• Vitamin D, Resveratrol, and Control of LCE3 Genes with Implications for Psoriasis

      Batie, Shane; The University of Arizona College of Medicine - Phoenix; Whitfield, G. Kerr (The University of Arizona., 2016-03-23)
      Psoriasis (Psx) is a chronic inflammatory skin disease with abnormal keratinocyte proliferation and differentiation. One genetic risk factor for psoriasis (denoted PSORS4) is a deletion of LCE3B and LCE3C genes encoding structural proteins in terminally differentiated keratinocytes. Analogs of the hormonal form of vitamin D, 1,25‐dihydroxyvitamin D3 (1,25D) are routinely used to treat Psx, a skin disease that affects over 7 million patients in the US. However, this therapy, even when combined with an anti‐inflammatory (e.g., betamethasone), is ineffective in some patients, particularly those with a severe disease phenotype, underscoring the need for better agents. Further, the mechanism of action of vitamin D analogs is not understood, although their ability to reduce proliferation and promote differentiation of psoriatic keratinocytes is both valued in therapy and is complementary to anti‐inflammatory agents.
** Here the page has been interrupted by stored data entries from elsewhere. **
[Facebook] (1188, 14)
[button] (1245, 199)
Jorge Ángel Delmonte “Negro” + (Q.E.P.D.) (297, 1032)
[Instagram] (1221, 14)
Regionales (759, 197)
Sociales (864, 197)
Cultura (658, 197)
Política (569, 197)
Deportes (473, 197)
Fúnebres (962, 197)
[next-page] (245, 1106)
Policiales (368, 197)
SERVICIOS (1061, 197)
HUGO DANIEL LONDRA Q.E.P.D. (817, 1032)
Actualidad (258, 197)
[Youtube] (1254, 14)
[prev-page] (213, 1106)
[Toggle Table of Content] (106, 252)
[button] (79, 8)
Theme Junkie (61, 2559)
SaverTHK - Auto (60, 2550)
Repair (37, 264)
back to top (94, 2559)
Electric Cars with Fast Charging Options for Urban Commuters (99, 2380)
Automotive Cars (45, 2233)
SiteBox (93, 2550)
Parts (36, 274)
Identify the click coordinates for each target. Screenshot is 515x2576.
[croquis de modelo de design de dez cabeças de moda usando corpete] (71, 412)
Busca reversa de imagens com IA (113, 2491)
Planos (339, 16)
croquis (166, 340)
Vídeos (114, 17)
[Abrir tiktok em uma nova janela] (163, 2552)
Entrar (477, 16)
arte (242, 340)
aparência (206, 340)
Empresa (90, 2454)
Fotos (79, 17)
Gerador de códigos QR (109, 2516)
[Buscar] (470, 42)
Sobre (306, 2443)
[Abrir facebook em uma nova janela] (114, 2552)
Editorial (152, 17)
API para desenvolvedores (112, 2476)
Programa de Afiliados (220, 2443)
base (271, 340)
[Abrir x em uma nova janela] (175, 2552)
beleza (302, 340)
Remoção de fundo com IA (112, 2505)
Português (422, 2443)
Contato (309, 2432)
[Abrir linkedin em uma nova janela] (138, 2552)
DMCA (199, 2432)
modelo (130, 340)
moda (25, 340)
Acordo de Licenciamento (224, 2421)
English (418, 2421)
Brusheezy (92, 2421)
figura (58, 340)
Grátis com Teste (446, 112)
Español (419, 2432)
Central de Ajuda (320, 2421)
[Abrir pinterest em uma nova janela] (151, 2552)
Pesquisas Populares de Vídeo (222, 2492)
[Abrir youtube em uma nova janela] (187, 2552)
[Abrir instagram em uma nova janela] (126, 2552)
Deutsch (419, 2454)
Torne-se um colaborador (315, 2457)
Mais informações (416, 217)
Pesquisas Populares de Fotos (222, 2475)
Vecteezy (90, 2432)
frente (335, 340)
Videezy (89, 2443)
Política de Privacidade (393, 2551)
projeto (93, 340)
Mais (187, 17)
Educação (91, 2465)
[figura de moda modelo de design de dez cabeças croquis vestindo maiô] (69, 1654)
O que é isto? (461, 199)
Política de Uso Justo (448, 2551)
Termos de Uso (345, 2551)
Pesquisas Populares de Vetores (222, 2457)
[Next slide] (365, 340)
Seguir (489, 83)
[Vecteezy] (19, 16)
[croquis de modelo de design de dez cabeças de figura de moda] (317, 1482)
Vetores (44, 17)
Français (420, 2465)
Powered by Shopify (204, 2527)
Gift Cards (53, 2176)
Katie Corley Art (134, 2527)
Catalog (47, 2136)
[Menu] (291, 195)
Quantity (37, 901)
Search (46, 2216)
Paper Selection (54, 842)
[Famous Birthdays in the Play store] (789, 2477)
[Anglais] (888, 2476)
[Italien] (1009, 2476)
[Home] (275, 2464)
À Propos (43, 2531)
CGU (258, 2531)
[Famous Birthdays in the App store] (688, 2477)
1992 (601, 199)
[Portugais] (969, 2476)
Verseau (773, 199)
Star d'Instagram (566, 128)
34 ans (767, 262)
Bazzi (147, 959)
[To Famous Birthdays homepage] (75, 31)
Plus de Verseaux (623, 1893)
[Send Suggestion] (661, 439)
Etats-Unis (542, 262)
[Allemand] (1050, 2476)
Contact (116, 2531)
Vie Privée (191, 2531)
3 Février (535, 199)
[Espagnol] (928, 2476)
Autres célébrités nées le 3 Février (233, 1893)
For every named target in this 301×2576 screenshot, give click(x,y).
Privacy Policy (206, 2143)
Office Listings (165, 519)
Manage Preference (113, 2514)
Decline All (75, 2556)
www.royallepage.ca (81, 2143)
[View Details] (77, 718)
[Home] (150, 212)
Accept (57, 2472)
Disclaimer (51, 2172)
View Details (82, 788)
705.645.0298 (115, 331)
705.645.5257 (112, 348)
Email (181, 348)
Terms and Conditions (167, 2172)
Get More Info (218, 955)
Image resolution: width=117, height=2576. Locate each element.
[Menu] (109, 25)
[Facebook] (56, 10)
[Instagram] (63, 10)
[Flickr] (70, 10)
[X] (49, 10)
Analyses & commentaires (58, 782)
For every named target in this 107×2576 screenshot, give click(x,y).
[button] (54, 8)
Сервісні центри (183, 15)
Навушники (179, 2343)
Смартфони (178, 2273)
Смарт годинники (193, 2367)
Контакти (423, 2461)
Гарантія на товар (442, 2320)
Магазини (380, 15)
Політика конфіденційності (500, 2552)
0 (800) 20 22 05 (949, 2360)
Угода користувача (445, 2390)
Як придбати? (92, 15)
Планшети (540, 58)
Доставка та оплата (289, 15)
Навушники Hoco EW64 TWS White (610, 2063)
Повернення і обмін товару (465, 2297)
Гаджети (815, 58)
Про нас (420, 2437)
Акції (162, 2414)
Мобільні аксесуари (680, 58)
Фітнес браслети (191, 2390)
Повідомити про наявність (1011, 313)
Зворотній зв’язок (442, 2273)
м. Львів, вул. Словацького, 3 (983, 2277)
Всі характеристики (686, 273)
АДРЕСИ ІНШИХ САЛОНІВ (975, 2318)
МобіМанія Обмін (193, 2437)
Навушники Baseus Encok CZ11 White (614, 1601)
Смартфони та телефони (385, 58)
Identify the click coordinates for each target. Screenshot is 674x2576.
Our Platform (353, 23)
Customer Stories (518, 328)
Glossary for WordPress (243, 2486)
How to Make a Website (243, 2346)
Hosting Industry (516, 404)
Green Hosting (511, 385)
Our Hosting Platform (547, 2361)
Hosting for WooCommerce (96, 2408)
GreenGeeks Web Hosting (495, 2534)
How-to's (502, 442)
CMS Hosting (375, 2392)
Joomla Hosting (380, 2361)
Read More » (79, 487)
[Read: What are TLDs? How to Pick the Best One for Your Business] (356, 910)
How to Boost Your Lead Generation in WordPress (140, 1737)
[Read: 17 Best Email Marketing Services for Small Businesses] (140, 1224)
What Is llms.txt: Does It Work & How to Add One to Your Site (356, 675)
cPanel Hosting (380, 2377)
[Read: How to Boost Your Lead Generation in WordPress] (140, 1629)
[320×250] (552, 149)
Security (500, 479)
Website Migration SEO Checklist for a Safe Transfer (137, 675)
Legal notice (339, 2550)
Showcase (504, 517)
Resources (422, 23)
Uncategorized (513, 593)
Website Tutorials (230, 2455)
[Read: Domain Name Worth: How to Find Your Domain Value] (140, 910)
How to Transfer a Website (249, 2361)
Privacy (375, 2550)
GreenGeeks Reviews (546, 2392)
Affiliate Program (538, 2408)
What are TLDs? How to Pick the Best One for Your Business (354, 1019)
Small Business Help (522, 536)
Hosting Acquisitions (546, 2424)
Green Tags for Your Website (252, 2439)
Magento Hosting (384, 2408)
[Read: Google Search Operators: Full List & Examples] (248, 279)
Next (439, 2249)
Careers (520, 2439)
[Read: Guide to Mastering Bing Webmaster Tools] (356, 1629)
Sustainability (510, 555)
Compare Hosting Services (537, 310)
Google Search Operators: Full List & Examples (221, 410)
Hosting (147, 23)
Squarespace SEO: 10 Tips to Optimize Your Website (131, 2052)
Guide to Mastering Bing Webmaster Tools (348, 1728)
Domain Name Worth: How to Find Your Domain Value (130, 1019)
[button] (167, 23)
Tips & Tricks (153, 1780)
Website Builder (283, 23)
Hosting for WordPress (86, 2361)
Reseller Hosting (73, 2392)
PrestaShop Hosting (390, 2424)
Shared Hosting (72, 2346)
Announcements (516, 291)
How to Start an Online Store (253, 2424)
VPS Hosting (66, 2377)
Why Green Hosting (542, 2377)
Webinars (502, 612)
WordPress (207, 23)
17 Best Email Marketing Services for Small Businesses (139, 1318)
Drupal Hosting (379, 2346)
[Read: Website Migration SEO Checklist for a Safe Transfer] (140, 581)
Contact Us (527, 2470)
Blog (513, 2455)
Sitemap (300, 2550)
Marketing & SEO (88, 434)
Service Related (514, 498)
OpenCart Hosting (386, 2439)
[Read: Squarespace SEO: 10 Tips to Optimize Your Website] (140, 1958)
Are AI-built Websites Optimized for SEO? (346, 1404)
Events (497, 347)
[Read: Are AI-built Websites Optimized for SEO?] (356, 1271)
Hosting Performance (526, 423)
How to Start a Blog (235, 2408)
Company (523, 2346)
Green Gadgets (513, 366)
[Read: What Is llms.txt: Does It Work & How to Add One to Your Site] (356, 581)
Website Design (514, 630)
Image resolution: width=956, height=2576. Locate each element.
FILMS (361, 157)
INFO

Given that 1,25D acts via the vitamin D receptor (VDR) to regulate gene expression, this project is focused on elucidating expression alterations in psoriasisrelevant genes mediated by the 1,25D‐liganded VDR in human keratinocytes. Whereas VDR activity is increased when bound to 1,25D, less is known about the ability of other nutritionallyderived lipids to act on VDR. The current study is designed to: 1) evaluate resveratrol, an antioxidant found in the skin of red grapes, as an effector of VDR signaling and potent activator of LCE gene transcription in human keratinocytes, and 2) determine whether resveratrol acts synergistically with 1,25D to regulate the expression of LCE3 genes, with the potential to boost skin repair and ameliorate the symptoms of psoriasis.